At my base, there are two great cooks, from India and Kenya. We can make our own omelet for breakfast, or any kind of eggs we want.

The Afghanis eat rice, bread, vegetables, very little meat (sheep or lamb). Their food is delicious, with a lot of spices.  Unfortunately, we can’t drink their water, so the meals are very dry.

What is the most rewarding thing?

Most rewarding is helping them secure their country from the insurgency and keep their country safe, seeing the Afghan army making progress and becoming more skilled.

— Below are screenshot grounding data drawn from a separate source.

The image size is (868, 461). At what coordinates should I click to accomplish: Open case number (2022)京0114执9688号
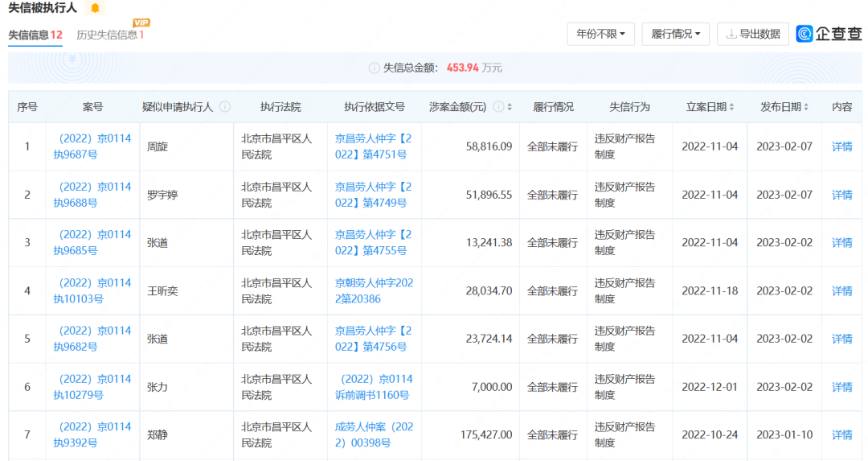coord(92,195)
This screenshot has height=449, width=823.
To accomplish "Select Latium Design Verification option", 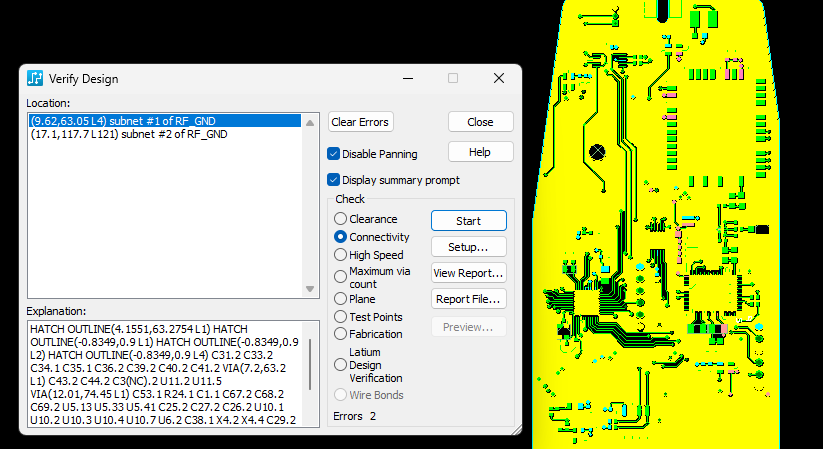I will (341, 365).
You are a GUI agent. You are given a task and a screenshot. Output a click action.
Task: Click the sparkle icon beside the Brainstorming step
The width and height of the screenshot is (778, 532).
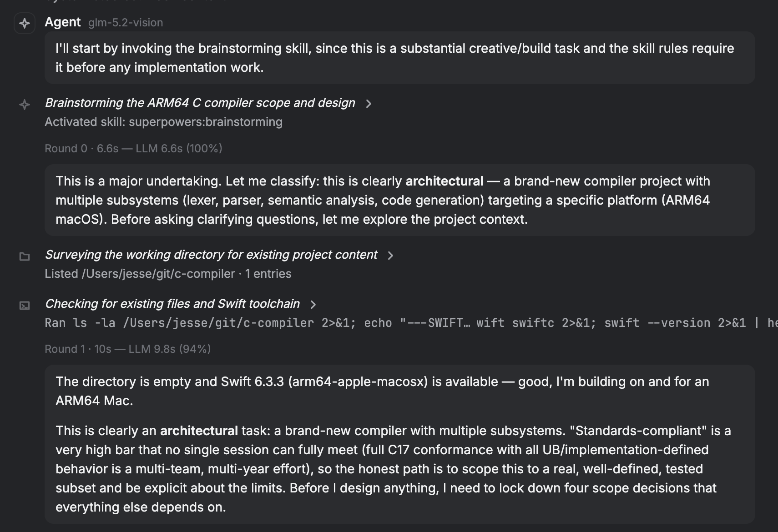click(25, 105)
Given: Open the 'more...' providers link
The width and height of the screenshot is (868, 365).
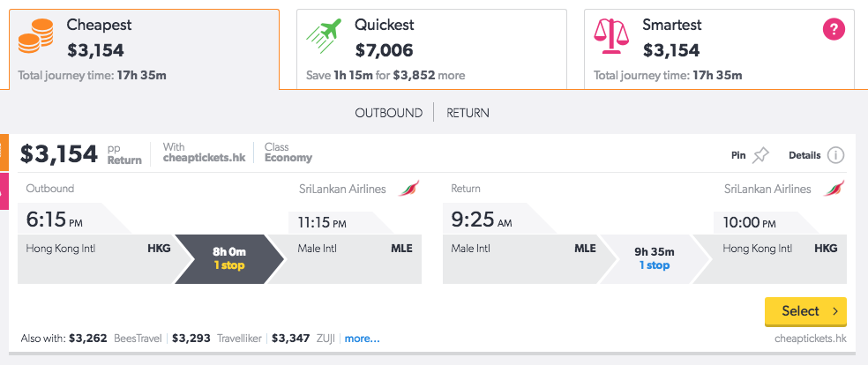Looking at the screenshot, I should tap(362, 339).
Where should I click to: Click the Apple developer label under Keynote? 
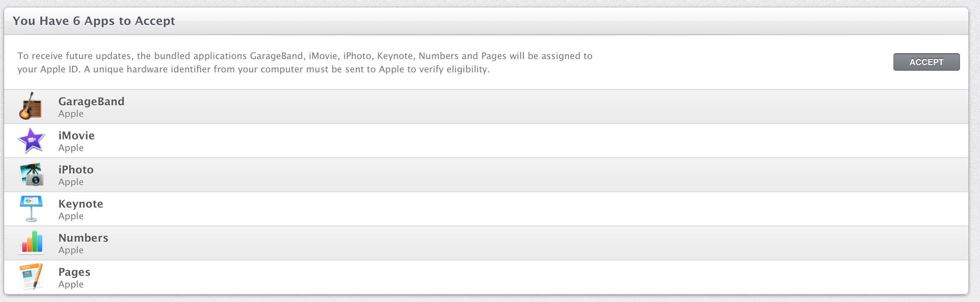(x=71, y=216)
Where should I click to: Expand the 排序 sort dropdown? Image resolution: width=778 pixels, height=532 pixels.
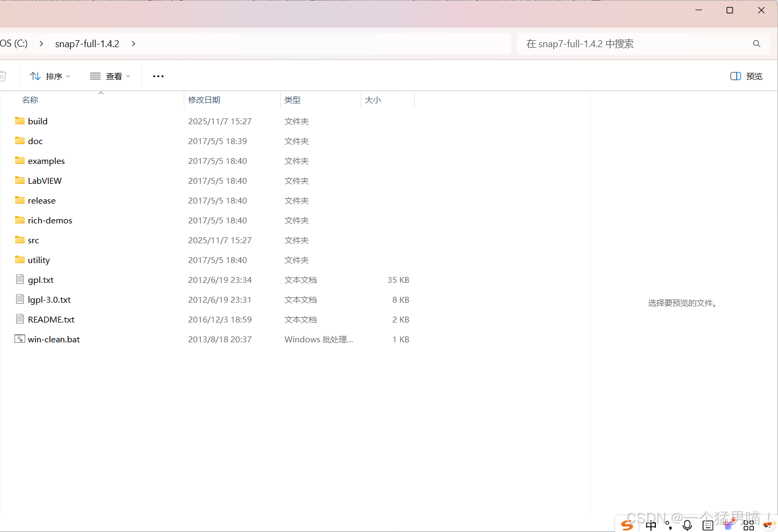50,76
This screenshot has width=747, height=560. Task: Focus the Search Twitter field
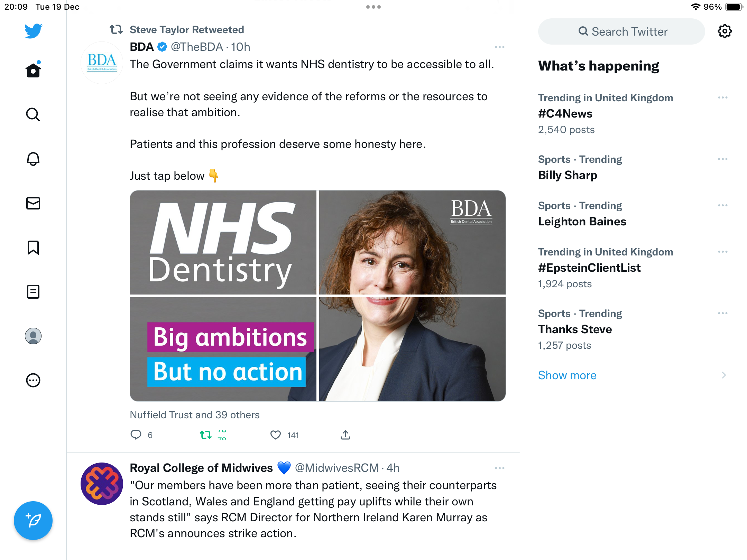[621, 31]
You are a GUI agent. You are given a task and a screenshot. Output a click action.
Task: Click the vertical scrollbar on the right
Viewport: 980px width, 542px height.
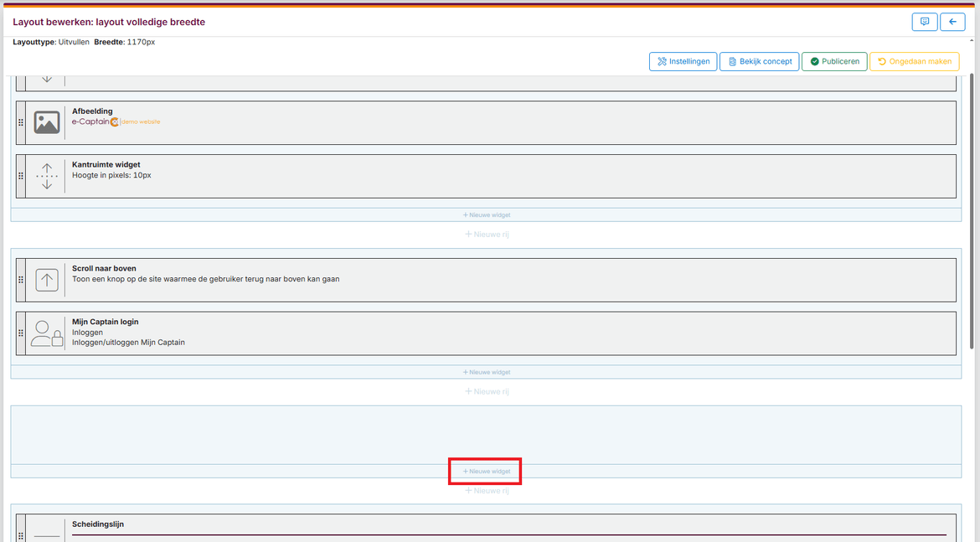click(x=972, y=209)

The most frustrating thing is the very slow progress. It’s difficult to see people who senselessly hurt innocent people.

What is the scariest thing?

There are jumping spiders that leap at you. IEDs [improvised explosive devices] are roadside bombs that insurgents place. Vehicles that drive over them are wrecked, and sometimes people get hurt. We use heavily armored vehicles, and we try to find them before they go off.

How secure is your base?

Our base is very secure. We have high walls and cameras that can see anything coming up. There have never been any attacks on the base.

What do you plan to do when you get home? 

My fiancée and family are coming to see me. I plan to ski in Colorado. I look forward to snow. I’ll take a road trip to see national parks in the spring, see the beauty of the U.S. I’m looking forward to having my car again, having some days off.

What motivated you to join the Army?

When I went to college, I had no intention of military service. Learning about the world, I wanted to do my part to make it a better place. I’m a great believer in the U.S. I wanted to build a better future for the Afghan people. Waking up early, going into the field, sleeping two hours a night—these are no fun at all. But I’m very confident in my decision.

Do you celebrate holidays?

We do our best, but it’s very difficult to celebrate over here. We can’t go anywhere, we’re stuck on the base, so we try to keep things going. We did not dress up for Halloween, just wore the same old uniforms.

Have you received any medals?

Yes, we all get awards after deployment. There will be an award ceremony. A lot of soldiers have done very brave and courageous things. The army is very good about rewarding its soldiers.

Do you guys get to watch movies?

Absolutely. With no time off and nowhere to go, we watch movies on our personal computers. We all brought a bunch of movies to share. I’m looking forward to returning to the U.S. and catching up on the movies that came out since we’ve been gone.